GRP Flat Table Boatbuilding 10
Solid Glass Laminate
Although this has been about foam sandwich construction it is possible to make flat-table laminates without the foam, just the glass. It is not necessary to bag the laminate to the table, but it can be bagged if required.
This was mentioned in the concluding section of Chapter 9.
Bagging a glass-only laminate
- A stronger, lighter laminate can be produced by using certain materials.
- Bagging a laminate will squeeze out surplus resin, so this will reduce weight.
- Bagging will consolidate the laminate, thus increasing its strength.
To avoid the resin contacting the vacuum bag a layer of cloth, usually nylon, is laid across the upper layer of wet glass. It is called Peel Ply. Above it is a layer of absorbent ‘fleece’ to soak up any surplus resin and to protect the vacuum bag. The materials for this can be purchased from the same supplier of the resin/glass materials.

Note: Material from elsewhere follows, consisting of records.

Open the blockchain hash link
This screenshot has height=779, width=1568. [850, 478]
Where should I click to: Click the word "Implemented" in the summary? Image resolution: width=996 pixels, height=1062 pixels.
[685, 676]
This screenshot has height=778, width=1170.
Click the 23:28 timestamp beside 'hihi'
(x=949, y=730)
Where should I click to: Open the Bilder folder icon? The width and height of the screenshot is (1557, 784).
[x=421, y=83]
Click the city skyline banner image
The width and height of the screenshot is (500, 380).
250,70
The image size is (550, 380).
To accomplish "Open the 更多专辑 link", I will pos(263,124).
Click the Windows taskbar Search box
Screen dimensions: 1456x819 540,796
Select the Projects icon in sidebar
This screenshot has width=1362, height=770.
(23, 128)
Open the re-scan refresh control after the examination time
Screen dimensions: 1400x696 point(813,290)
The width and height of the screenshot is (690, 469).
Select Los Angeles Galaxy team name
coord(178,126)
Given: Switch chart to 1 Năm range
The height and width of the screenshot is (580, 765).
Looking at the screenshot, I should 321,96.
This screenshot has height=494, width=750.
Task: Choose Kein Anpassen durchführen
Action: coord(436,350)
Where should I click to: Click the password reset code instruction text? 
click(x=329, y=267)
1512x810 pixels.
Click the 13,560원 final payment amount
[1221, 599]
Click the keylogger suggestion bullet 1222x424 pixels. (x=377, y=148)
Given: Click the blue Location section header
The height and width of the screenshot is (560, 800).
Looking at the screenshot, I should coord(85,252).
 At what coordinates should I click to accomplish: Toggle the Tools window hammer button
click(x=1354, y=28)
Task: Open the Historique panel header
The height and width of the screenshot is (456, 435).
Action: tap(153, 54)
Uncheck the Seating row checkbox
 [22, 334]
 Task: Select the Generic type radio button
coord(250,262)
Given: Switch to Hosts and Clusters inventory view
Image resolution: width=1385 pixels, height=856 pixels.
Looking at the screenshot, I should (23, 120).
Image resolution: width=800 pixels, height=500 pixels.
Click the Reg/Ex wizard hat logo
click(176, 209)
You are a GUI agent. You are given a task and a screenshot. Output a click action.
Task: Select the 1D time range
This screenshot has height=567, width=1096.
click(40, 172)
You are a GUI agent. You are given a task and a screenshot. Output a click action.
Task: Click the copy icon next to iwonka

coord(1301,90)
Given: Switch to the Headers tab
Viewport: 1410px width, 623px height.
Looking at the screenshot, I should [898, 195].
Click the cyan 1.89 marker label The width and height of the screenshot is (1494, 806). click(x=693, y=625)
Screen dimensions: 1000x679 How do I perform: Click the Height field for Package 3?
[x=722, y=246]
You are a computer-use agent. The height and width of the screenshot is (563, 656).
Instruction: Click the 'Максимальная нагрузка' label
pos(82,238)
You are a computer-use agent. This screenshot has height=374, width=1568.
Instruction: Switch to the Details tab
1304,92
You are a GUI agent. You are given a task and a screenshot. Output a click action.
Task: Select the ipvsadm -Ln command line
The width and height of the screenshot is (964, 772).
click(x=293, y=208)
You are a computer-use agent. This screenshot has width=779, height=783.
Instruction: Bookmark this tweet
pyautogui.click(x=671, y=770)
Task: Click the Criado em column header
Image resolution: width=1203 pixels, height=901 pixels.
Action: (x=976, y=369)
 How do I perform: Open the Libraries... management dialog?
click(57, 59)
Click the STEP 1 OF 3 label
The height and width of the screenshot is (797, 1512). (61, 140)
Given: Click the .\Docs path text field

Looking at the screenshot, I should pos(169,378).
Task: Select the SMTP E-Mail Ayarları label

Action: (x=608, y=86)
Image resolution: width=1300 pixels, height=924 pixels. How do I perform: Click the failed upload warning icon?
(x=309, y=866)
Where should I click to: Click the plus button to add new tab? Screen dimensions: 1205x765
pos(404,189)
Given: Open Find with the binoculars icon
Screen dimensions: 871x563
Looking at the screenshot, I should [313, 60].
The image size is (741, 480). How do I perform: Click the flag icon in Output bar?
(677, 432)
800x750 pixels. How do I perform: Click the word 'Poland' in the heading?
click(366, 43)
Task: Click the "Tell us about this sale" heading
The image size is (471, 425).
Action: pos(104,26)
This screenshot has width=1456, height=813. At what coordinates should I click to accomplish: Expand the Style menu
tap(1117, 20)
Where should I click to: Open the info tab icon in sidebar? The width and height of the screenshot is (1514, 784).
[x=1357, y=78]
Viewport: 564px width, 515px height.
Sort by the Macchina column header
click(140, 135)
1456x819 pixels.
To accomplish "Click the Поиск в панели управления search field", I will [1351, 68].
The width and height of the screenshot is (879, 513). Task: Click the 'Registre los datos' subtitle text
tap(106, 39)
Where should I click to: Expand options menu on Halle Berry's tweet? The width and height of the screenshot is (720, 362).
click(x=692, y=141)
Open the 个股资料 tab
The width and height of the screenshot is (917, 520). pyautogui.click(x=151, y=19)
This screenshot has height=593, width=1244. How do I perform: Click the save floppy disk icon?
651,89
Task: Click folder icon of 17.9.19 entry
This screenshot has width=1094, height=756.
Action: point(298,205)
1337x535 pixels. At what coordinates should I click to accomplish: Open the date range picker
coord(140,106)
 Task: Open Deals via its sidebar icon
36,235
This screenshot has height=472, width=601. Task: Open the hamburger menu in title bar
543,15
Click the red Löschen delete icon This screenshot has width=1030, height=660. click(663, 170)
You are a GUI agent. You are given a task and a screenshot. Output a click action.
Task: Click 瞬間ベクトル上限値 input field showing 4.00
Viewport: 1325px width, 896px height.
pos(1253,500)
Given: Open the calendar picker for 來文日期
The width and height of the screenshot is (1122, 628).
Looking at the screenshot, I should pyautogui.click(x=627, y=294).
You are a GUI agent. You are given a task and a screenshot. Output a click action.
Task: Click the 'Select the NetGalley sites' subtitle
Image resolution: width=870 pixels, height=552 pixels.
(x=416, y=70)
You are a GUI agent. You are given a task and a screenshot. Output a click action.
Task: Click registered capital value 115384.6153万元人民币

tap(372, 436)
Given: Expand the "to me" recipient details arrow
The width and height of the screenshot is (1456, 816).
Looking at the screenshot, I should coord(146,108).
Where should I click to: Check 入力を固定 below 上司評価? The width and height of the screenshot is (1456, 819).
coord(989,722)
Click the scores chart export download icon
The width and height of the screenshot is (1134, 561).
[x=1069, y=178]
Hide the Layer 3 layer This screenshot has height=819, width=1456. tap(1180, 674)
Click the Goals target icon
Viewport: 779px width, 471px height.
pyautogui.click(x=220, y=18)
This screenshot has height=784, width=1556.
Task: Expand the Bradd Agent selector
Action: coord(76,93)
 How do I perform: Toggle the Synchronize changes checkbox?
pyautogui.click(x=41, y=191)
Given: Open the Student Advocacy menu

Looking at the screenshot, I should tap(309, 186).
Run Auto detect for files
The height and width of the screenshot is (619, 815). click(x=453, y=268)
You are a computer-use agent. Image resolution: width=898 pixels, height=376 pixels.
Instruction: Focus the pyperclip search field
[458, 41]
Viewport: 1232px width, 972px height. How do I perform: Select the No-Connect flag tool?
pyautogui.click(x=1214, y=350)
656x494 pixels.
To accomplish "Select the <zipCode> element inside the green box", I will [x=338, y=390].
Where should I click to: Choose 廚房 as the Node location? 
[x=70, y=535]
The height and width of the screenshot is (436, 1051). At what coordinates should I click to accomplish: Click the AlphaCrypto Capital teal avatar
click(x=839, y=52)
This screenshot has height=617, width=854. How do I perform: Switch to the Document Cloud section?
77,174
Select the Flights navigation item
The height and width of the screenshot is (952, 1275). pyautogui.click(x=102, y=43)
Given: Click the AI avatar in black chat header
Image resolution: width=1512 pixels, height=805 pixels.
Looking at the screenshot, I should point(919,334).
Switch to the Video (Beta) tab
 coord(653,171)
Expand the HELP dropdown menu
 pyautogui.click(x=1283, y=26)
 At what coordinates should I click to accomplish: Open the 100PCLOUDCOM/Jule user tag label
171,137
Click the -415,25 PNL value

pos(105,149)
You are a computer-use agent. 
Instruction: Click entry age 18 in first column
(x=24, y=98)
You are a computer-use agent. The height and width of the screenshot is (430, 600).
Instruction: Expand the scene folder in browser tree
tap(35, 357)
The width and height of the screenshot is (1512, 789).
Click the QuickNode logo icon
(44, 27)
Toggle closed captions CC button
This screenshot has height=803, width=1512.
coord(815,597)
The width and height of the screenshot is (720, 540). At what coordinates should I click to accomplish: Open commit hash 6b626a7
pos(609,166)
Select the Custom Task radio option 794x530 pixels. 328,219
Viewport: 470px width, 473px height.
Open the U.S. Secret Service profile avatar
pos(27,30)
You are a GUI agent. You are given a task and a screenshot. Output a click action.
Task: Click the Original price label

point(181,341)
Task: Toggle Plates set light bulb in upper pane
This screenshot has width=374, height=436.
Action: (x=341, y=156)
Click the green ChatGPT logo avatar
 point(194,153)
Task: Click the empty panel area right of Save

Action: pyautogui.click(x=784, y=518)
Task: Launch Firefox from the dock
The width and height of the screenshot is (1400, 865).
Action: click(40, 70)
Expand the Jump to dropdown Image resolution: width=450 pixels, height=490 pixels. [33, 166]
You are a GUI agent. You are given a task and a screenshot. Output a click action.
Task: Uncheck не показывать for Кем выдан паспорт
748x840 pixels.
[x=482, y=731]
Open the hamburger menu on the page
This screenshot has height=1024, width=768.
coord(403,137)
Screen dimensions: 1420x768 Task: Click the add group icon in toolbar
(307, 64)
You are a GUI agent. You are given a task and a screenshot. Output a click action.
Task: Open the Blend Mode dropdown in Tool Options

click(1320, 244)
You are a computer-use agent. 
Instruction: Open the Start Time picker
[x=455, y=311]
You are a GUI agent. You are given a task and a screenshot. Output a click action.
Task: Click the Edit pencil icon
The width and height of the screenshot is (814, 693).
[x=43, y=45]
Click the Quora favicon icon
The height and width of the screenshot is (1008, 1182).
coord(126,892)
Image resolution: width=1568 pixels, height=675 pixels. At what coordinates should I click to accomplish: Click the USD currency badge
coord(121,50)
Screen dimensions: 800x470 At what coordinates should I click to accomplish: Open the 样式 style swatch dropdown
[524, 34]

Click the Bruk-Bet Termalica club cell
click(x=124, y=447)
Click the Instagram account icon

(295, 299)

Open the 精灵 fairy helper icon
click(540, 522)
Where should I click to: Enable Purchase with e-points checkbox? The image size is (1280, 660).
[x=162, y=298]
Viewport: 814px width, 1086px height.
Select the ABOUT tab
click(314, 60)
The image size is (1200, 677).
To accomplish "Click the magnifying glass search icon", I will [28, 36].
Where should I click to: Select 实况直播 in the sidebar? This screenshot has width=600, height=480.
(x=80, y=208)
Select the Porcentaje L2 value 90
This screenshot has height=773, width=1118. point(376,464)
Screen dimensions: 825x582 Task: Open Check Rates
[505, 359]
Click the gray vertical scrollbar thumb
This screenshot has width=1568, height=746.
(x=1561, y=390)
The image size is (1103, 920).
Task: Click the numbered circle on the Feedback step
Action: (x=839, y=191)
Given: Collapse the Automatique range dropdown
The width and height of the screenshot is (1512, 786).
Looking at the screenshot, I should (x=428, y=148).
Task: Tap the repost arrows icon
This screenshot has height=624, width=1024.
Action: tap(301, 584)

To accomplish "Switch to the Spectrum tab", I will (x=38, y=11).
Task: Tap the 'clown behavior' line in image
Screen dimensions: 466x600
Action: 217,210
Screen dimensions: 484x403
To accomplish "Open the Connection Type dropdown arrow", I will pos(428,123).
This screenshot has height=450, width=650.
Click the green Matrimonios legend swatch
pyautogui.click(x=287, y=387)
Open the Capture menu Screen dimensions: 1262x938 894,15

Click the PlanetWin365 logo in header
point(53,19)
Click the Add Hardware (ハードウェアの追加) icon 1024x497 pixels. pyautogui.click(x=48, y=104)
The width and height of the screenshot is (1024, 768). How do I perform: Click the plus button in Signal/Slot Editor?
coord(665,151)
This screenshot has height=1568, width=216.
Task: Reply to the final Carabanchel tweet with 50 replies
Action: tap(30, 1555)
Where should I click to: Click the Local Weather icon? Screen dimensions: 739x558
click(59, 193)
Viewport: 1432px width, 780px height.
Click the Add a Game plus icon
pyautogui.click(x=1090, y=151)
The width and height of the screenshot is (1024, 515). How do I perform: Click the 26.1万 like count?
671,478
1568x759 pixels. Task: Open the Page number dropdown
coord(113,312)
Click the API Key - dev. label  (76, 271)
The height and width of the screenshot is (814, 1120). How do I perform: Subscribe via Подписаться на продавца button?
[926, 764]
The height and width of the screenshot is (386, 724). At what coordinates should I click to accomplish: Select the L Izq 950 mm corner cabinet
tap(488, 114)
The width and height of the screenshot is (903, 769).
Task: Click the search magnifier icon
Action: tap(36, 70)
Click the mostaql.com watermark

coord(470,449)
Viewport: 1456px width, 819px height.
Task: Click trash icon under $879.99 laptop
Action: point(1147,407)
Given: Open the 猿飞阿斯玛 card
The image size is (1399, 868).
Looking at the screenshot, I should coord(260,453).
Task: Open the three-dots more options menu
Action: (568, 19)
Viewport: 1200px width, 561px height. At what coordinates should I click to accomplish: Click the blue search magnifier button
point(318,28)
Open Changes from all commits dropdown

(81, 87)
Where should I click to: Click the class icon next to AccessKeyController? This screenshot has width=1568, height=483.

Why make a glass only laminate?
To build a boat some panels that can be flexed and curved will be needed. Solid glass panels can do this easily. A flat panel boat will be a combination of sandwich and solid panels. Derek Kelsall (See Chapter 2) went on to develop other shapes, especially rounded sections. Using large diameter drainage, plastic pipes as moulds, curved forms can be fabricated. Such shapes can be used to make rounded joints between deck and hull instead of the sharper shape naturally produced with total flat panels.
It is possible to mould two foam sandwich sections with a thin solid-glass section linking them. When removed from the table and still ‘green’ such a construction can be flexed to provide a curved link between the two flat panels. The more that the system is used, the greater the realisation of the possibilities. The method encourages innovation in the user. The boats that I made were a 35ft offshore cruiser and a 25ft estuary cruiser. The first was a traditional-build foam-sandwich craft and the second was a flat-table, foam-sandwich boat. Taking just a single example of construction from the second craft, this was the method of construction for the boom.
Solid glass structure
Some structures do not need to be ‘sandwiched’. On a day-sailing catamaran, or in the outrigger floats of a trimaran which use curving forms and smaller, tight shapes, the hulls can be made sufficiently strong as solid-glass laminates. The additional advantages such as hull insulation are not required. In this respect they are similar to the boom. The solid glass panels can be ‘tortured’ into shape and bonded. The form supplies the strength adequate for the purpose. Right. Back of Boom Curved Sides. Solid glass CSM Flat Horizontal web. Sandwich
The shape of the boom was an inverted ‘A’
The two sides of the boom were laid up as solid glass on the table with no gel coat.
The horizontal spreader was foam sandwich
The exposed edges of two upper projecting arms were stiffened using glass wrapped around pipe formers, similar to the paper-rope formers used in early constructions (see Chapter 2).
The open upper section was used for sail stowage by the addition of fabric sides. The stiffness of the boom was delivered by pulling together its lower shape and re-glassing to bond the sides together and in one boom, the stiffness of its top, rounded edges.
The construction of this estuary cruiser will form the basis of further information to be posted on this website to illustrate the practicalities of the many different aspects of flat-table construction.
Second boom. Stiffened top edge
Here are a couple of boats built with exactly the methods that have just been described. Built by amateurs in their back gardens. Wakey-Wakey is a 32ft catamaran and Moonbeams is a demountable, 25ft estuary-cruising trimaran. This trimaran will be the subject of a follow-on series detailing how it was constructed and including a number of experimental details and systems incorporated into its build. These craft continue to be used and both are over 30 years old, proving the durability and success of the system. Wakey-Wakey & Moonbeams
Easy Composites (Britain, USA, Canada) easycomposites.co.uk
All the materials needed for vacuum bagging, resins and cloths and how-to-do-it videos.
You do not have to use everything that they offer, but you will be much better informed if you study their information. Derek Kelsall advocated that polyester resin is perfectly OK for normal constructions and other resins are not essential. The methods described on the website videos are state-of-the-art and it is not necessary to jump into the deep end for the first trial. In Chapter 3 I advised learning all that can be gleaned from websites, but then, possibly use a local supplier and seek advice from them.
Derek Kelsall Kelsall.com
History of many varied craft, designs, kits, How to do it.
It should be remembered that Derek Kelsall has many years of experience and has constantly evolved the flat-table systems. The methods he describes are more sophisticated than the basic one that I have outlined. They will have been refined over the years. It should also be remembered that it is possible to fabricate a complete craft using no more than I have described. It is simple and can be trialled using equipment almost little more than you might possess already. When you understand how easy it is, then you might begin to consider some of the more advanced operations that Derek describes. I learned what I know from him and now I pass it on to you.